The NHS is preparing to fast-track the introduction of ‘game changing’ new cancer drugs that target tumours according to their genetic make-up rather than where they originate in the body.
The revolutionary treatments – known as ‘tumour agnostic’ drugs – can be used against a wide range of cancers and could offer hope to patients with rare forms of the disease that may previously have been untreatable.
Extensive preparation by the NHS meant that patients in England were among the first in the world to benefit from genetically modified CAR-T cancer therapy.
Speaking to health leaders in Manchester, NHS England chief executive Simon Stevens will say that the health service must be ready to fast-track tumour agnostic drugs in the same way.
Detecting cancer early when it is easier to beat and providing the latest treatments is a central part of the NHS Long Term Plan.
The first of the new cancer drugs, which target genetic mutations that accelerate the growth of many types of tumours and have particular benefits for children, are set to come on to the market within months.

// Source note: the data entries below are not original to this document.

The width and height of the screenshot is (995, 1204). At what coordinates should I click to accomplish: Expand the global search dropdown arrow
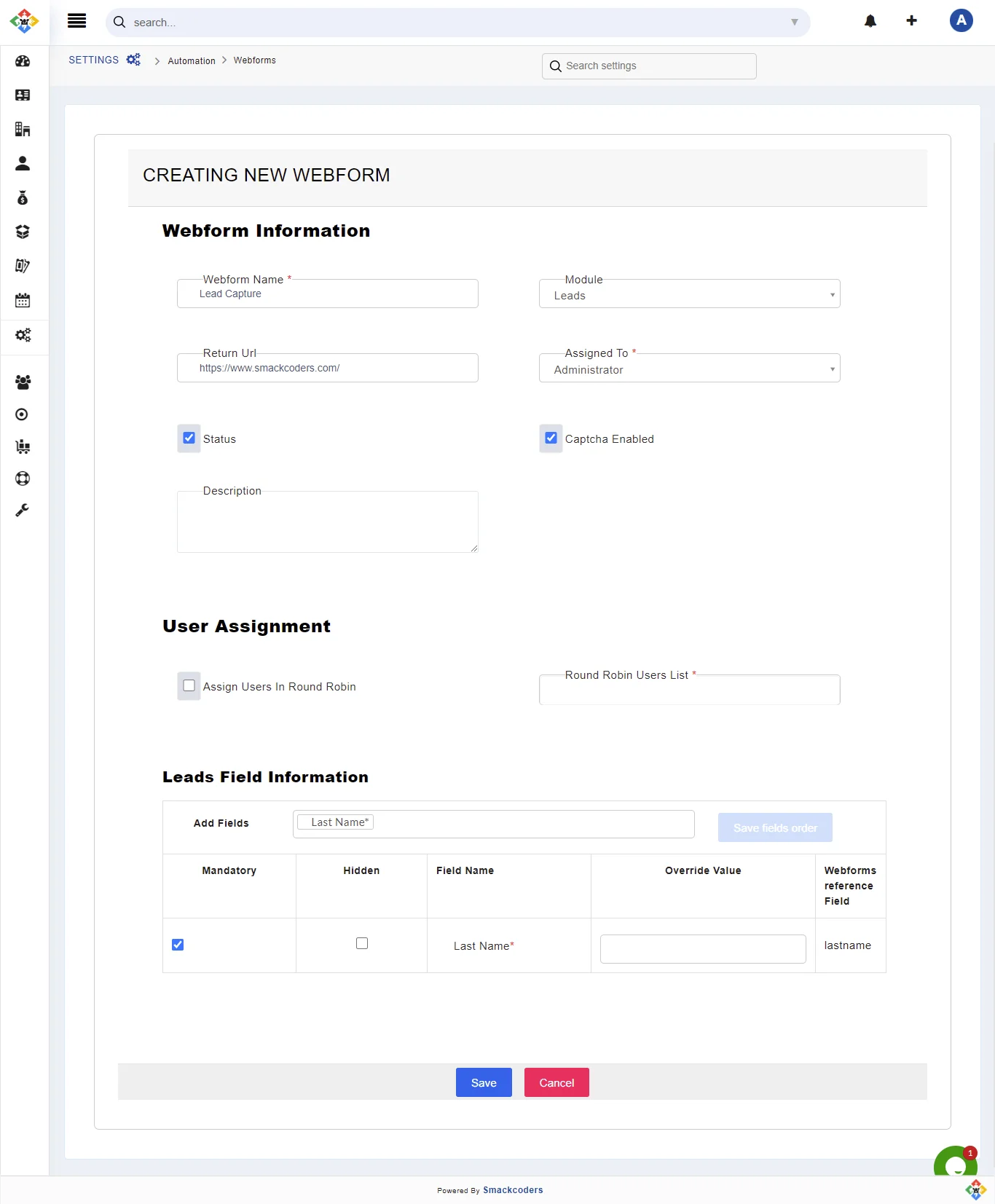click(794, 23)
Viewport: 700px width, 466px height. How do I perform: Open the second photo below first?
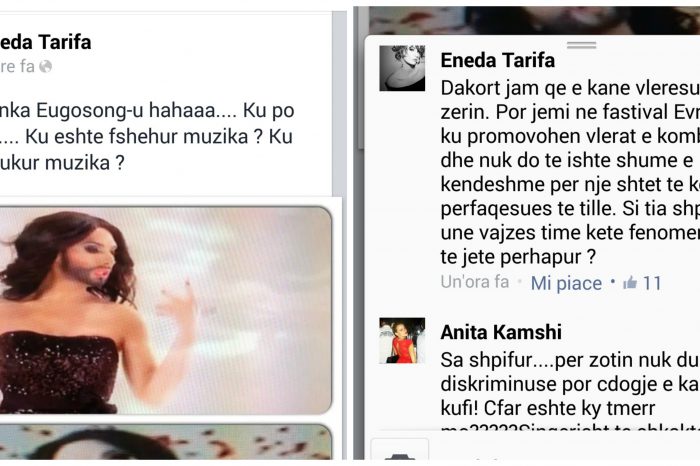tap(166, 442)
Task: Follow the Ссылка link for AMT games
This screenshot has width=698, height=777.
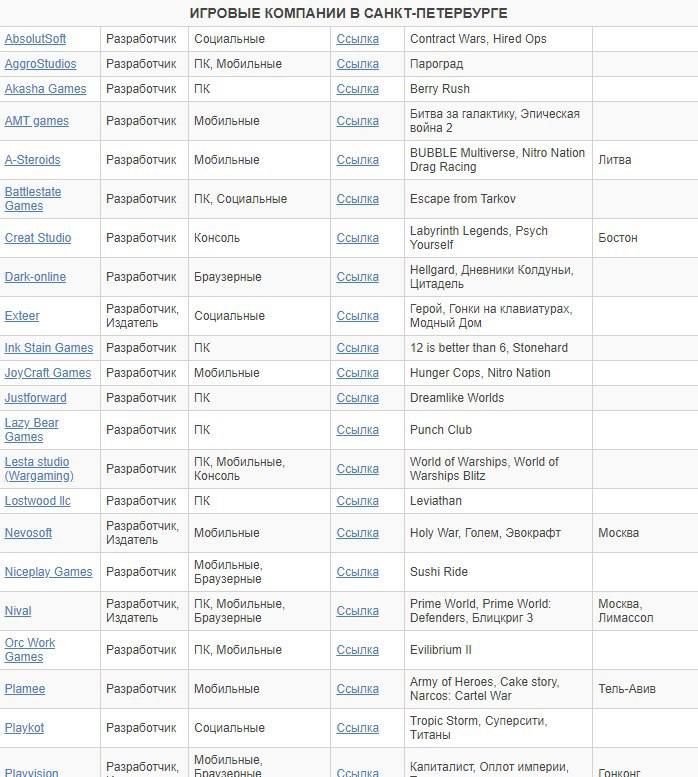Action: coord(357,121)
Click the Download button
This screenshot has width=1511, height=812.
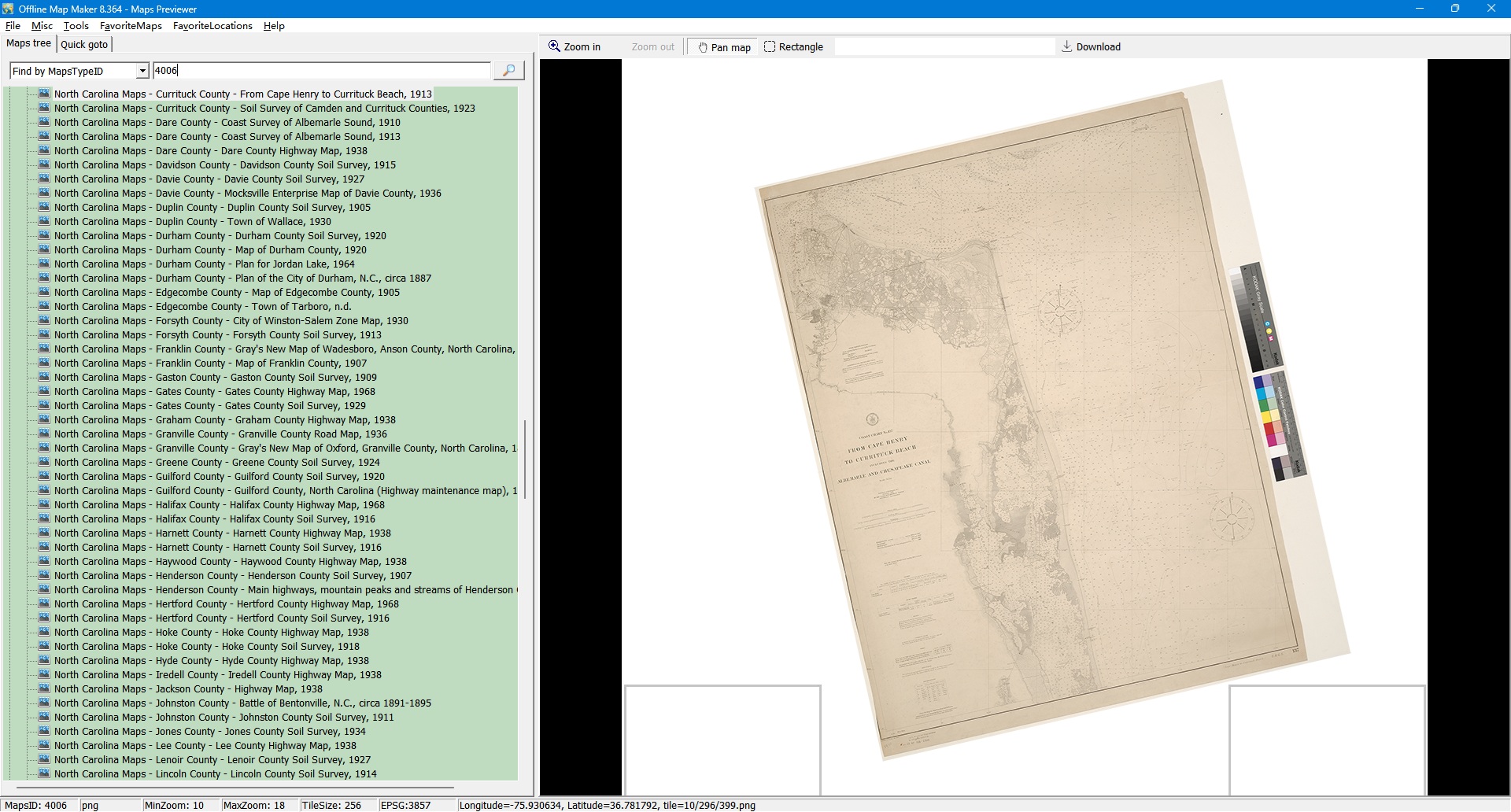pyautogui.click(x=1091, y=47)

With such treatments, testing the tumour’s genes or other molecular features assists in deciding which treatments may be best for an individual with cancer, regardless of where the cancer is located or how it looks under the microscope.
Molecular testing therefore becomes a first and essential element of treatment planning.
Around 850 patients a year could benefit from the frontrunners while many thousands a year are eventually expected to benefit from other tumour agnostic treatments on the horizon.
Patients in England are ideally placed to benefit thanks to the NHS’s world-leading national genomic medicine and testing service which means they can be identified and tested, allowing faster access to targeted treatment, often when no other options are available.
NHS England will now work with the industry to step up preparations and –
- Bring together different cancer specialists to ensure all patients who could benefit from tumour agnostic drugs are identified
- Embed the tests for these genomic mutations within existing cancer pathways
- Through NICE ensure that the unique characteristics of these treatments will be valued appropriately and efficiently.